Minor pedagogical issues with momentum post. #51
Claiming "up to a quadratic speedup" in one sentence and then
"This gift, it seems, doesn't to come at a price. A beautiful free lunch  indeed." s/to come at a price/come at a price. Also I disagree with the argument: in general, keeping all the iterates comes at a huge cost in memory, and if you don't keep them, knowing when to stop is far from easy.
I think there is a mistake in the interactive graph right above "Choosing A
The article introduces a convex quadratic, but doesn't explicitly mentions the connection between that and nonnegative eigenvalues. This could be clarified.

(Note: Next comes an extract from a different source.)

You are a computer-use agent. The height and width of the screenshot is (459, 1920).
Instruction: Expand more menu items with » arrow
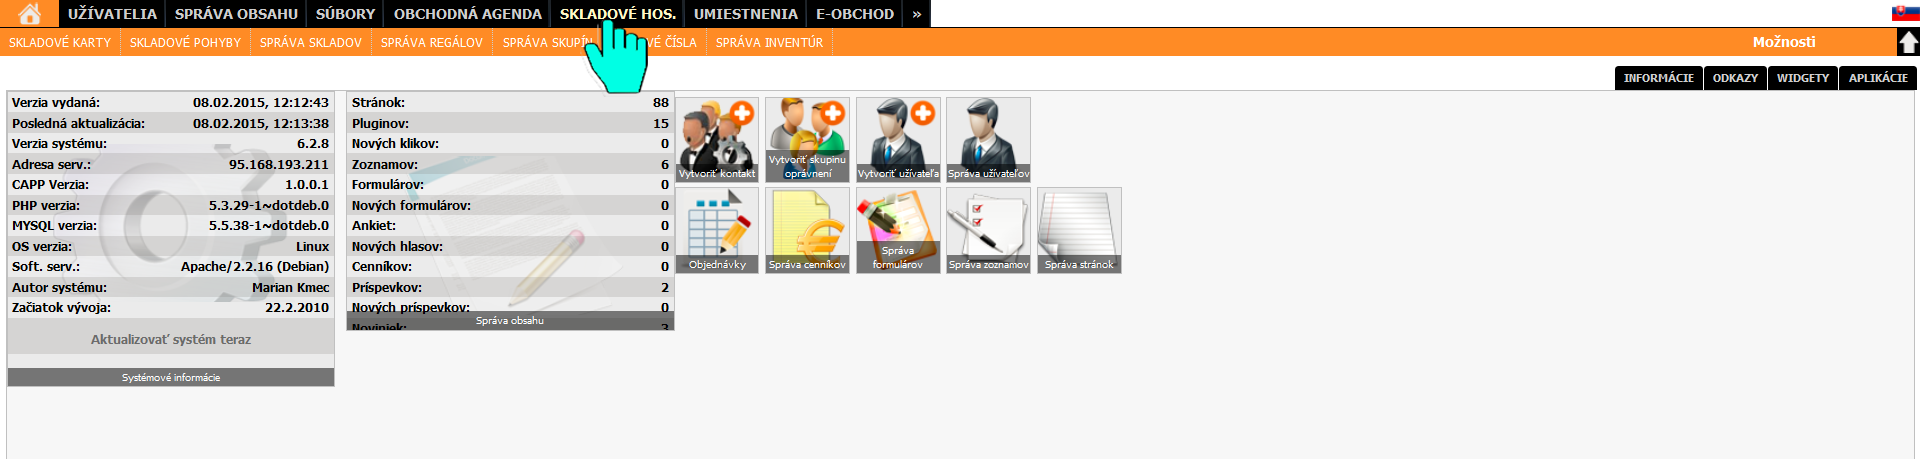[916, 14]
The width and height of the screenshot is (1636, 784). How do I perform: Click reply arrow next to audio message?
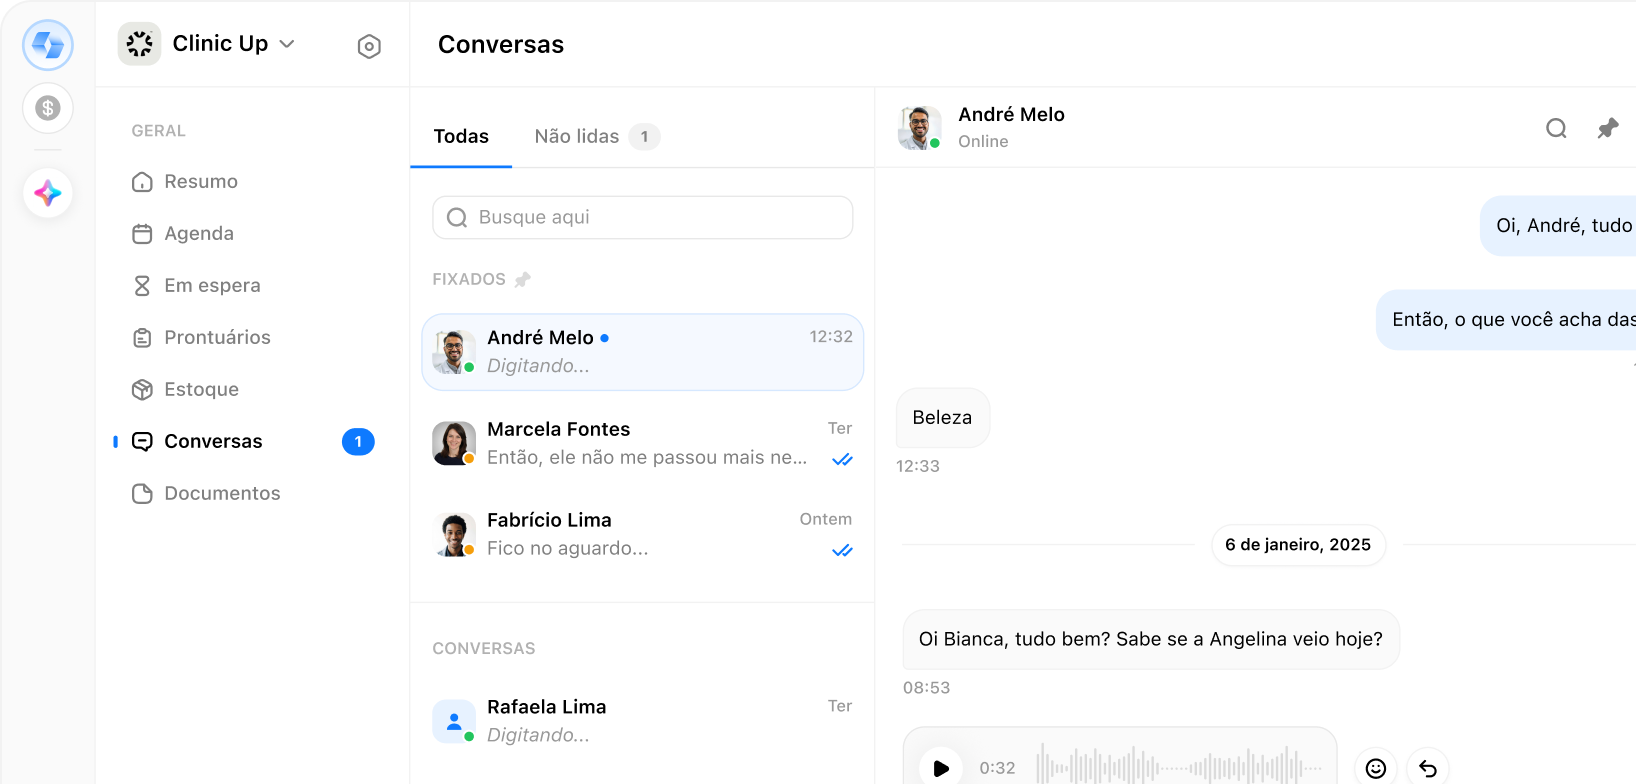tap(1428, 767)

The text was updated successfully, but these errors were encountered:
Thanks for the thoughtful feedback! Since this feedback is potentially useful to future readers, I will provide a link to this in the appendix.
Matt Hoffman has noted this too, but I will stand by these statements. A speedup from O(n^2) to O(nlogn) is close enough to quadratic to be similar.
This is a good point. Bear in mind it is not necessary to store all the iterates, just their scores on the held out set to determine where to stop. If you wish to store models, however, even if they are a few "checkpoints", they do come at cost to memory.
The optimal step size is in fact very close to 2. It is hard to hit the optimum by dragging the slider, but if you click on the text above the arrow (or a little circle on the slider), it will snap to that point for you.
This is true, and this discussion should serve as the clarification needed!